Queries or resets the number of components in \fIvecName\fR.
\fINewSize\fR is a number specifying the new size of the vector.  If
\fInewSize\fR is smaller than the current size of \fIvecName\fR,
\fIvecName\fR is truncated.  If \fInewSize\fR is greater, the vector
is extended and the new components are initialized to \f(CW0.0\fR.  If
no \fInewSize\fR argument is present, the current length of the vector
is returned.
.TP
\fIvecName \fBmerge\fR \fIsrcName\fR ?\fIsrcName\fR?...
Merges the named vectors into a single vector.  The resulting 
vector is formed by merging the components of each source vector 
one index at a time.
.TP
\fIvecName \fBnotify\fR \fIkeyword\fR
Controls how vector clients are notified of changes to the vector.  
The exact behavior is determined by \fIkeyword\fR.
.RS
.TP 0.75i
\f(CWalways\fR 
Indicates that clients are to be notified immediately whenever the
vector is updated.
.TP
\f(CWnever\fR
Indicates that no clients are to be notified.
.TP
\f(CWwhenidle\fR
Indicates that clients are to be notified at the next idle point
whenever the vector is updated.
.TP
\f(CWnow\fR
If any client notifications is currently pending, they are notified
immediately.
.TP
\f(CWcancel\fR
Cancels pending notifications of clients using the vector.
.TP
\f(CWpending\fR
Returns \f(CW1\fR if a client notification is pending, and \f(CW0\fR otherwise.
.RE
.TP
\fIvecName \fBoffset\fR ?\fIvalue\fR?
Shifts the indices of the vector by the amount specified by \fIvalue\fR.
\fIValue\fR is an integer number.  If no \fIvalue\fR argument is 
given, the current offset is returned.
.TP
\fIvecName \fBpopulate\fR \fIdestName\fR ?\fIdensity\fR?
Creates a vector \fIdestName\fR which is a superset of \fIvecName\fR.
\fIDestName\fR will include all the components of \fIvecName\fR, in
addition the interval between each of the original components will
contain a \fIdensity\fR number of new components, whose values are
evenly distributed between the original components values.  This is
useful for generating abscissas to be interpolated along a spline.
.TP
\fIvecName \fBrange\fR \fIfirstIndex\fR ?\fIlastIndex\fR?...

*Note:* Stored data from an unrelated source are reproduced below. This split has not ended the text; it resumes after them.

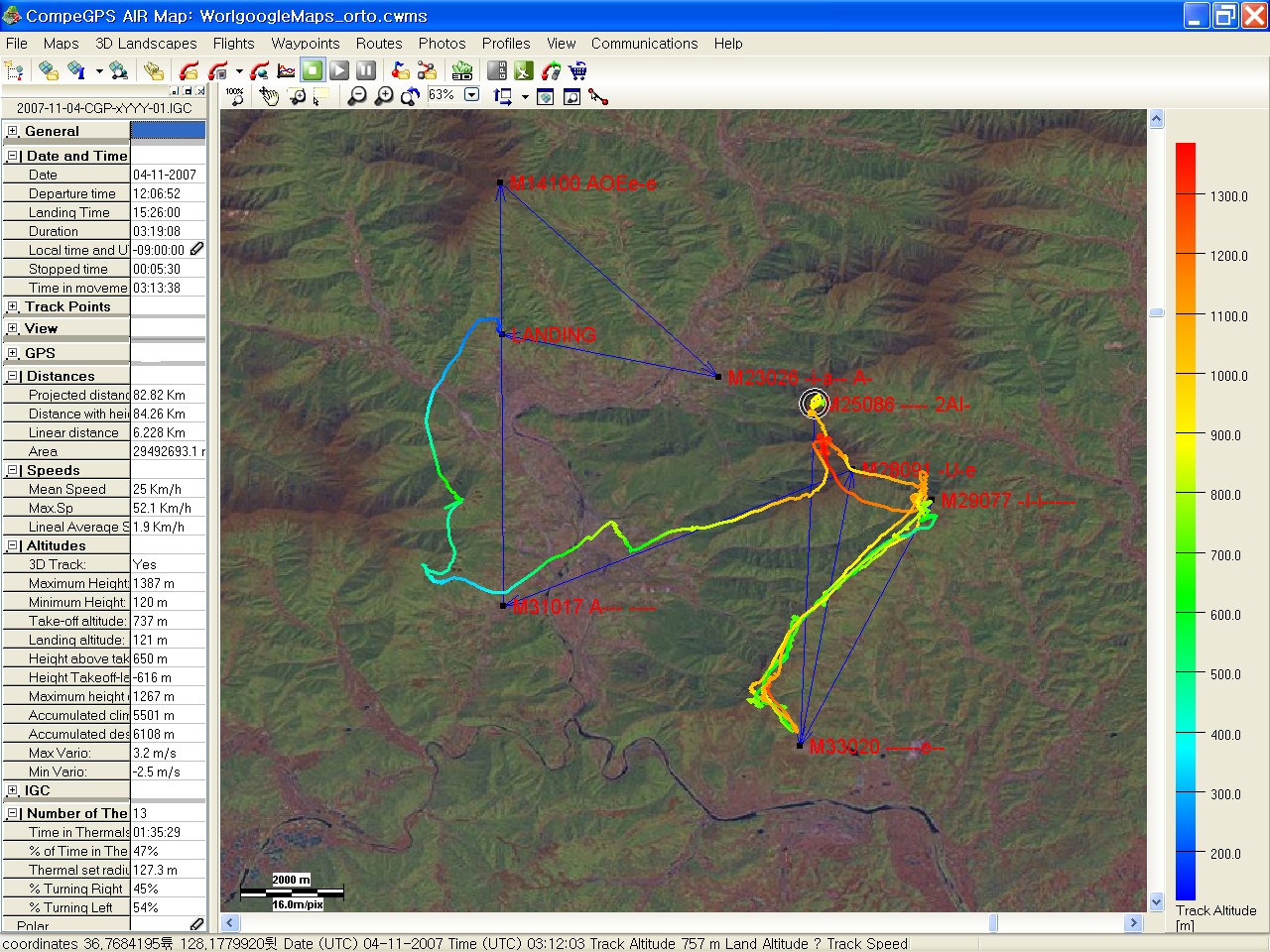The image size is (1270, 952).
Task: Collapse the Altitudes section
Action: pos(12,545)
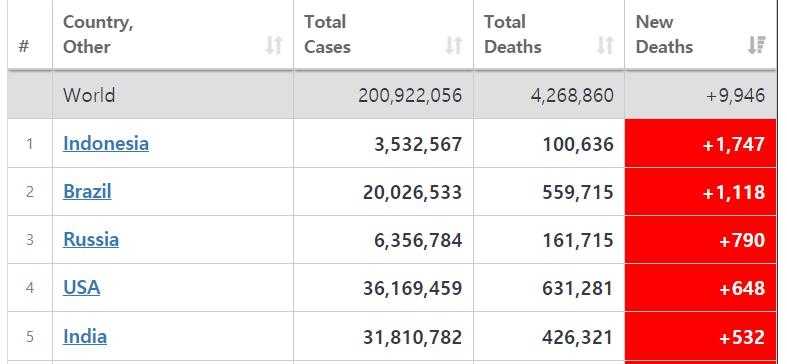Select India total deaths 426,321 cell

tap(549, 336)
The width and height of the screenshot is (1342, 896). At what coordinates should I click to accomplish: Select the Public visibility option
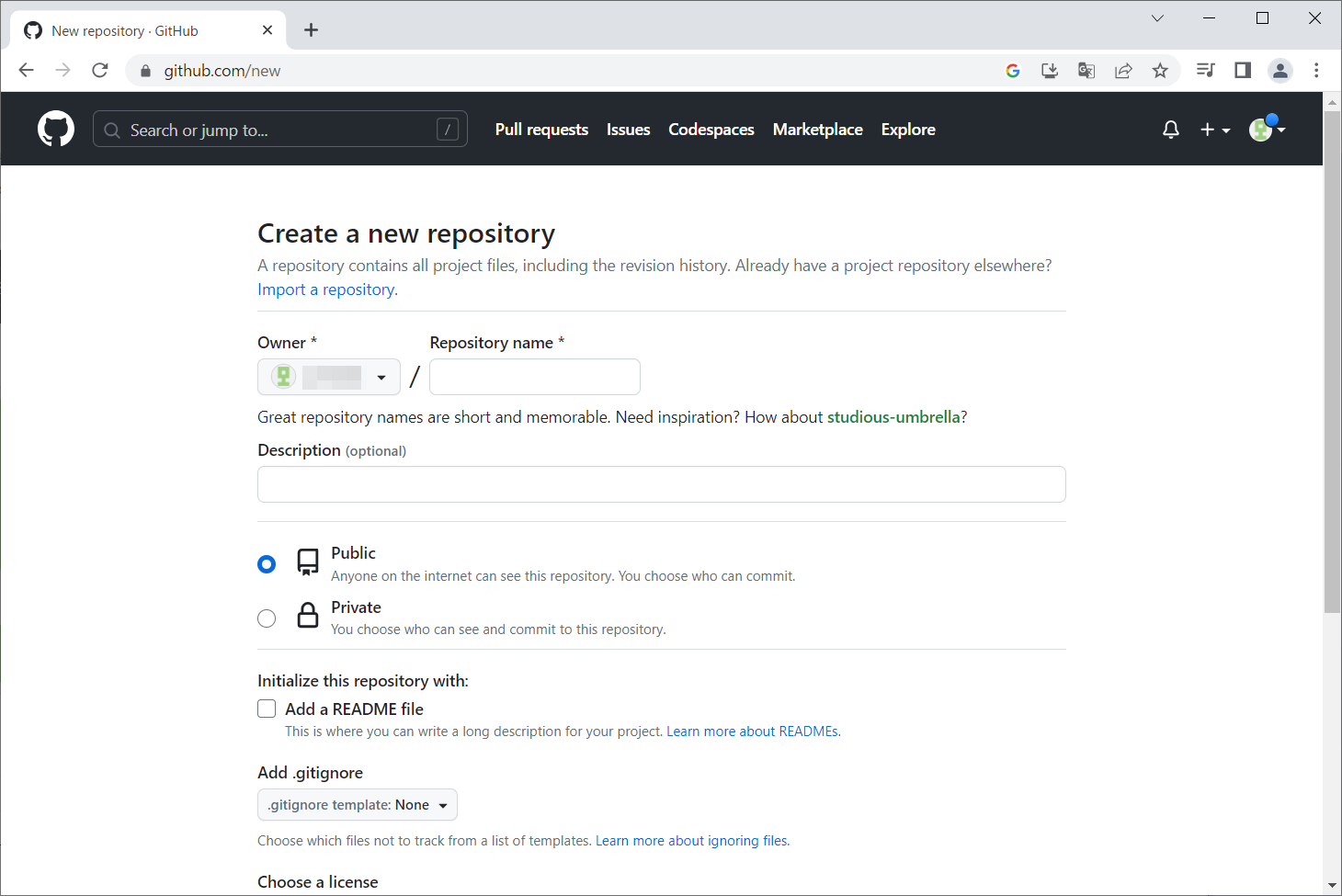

Returns a list of numeric values representing the vector components
between two indices. Both \fIfirstIndex\fR and \fIlastIndex\fR are 
indices representing the range of components to be returned. If 
\fIlastIndex\fR is less than \fIfirstIndex\fR, the components are
listed in reverse order.
.TP
\fIvecName \fBsearch\fR \fIvalue\fR ?\fIvalue\fR?  
Searches for a value or range of values among the components of
\fIvecName\fR.  If one \fIvalue\fR argument is given, a list of
indices of the components which equal \fIvalue\fR is returned.  If a
second \fIvalue\fR is also provided, then the indices of all
components which lie within the range of the two values are returned.
If no components are found, then \f(CW""\fR is returned.
.TP
\fIvecName \fBset\fR \fIitem\fR
Resets the components of the vector to \fIitem\fR. \fIItem\fR can
be either a list of numeric expressions or another vector.
.TP
\fIvecName \fBseq\fR \fIstart\fR ?\fIfinish\fR? ?\fIstep\fR?
Generates a sequence of values starting with the value \fIstart\fR.
\fIFinish\fR indicates the terminating value of the sequence.  
The vector is automatically resized to contain just the sequence.
If three arguments are present, \fIstep\fR designates the interval.  
.sp
With only two arguments (no \fIfinish\fR argument), the sequence will
continue until the vector is filled.  With one argument, the interval 
defaults to 1.0.
.TP
\fIvecName \fBsort\fR ?\fB-reverse\fR? ?\fIargName\fR?...  
Sorts the vector \fIvecName\fR in increasing order.  If the
\fB-reverse\fR flag is present, the vector is sorted in decreasing
order.  If other arguments \fIargName\fR are present, they are the
names of vectors which will be rearranged in the same manner as
\fIvecName\fR.  Each vector must be the same length as \fIvecName\fR.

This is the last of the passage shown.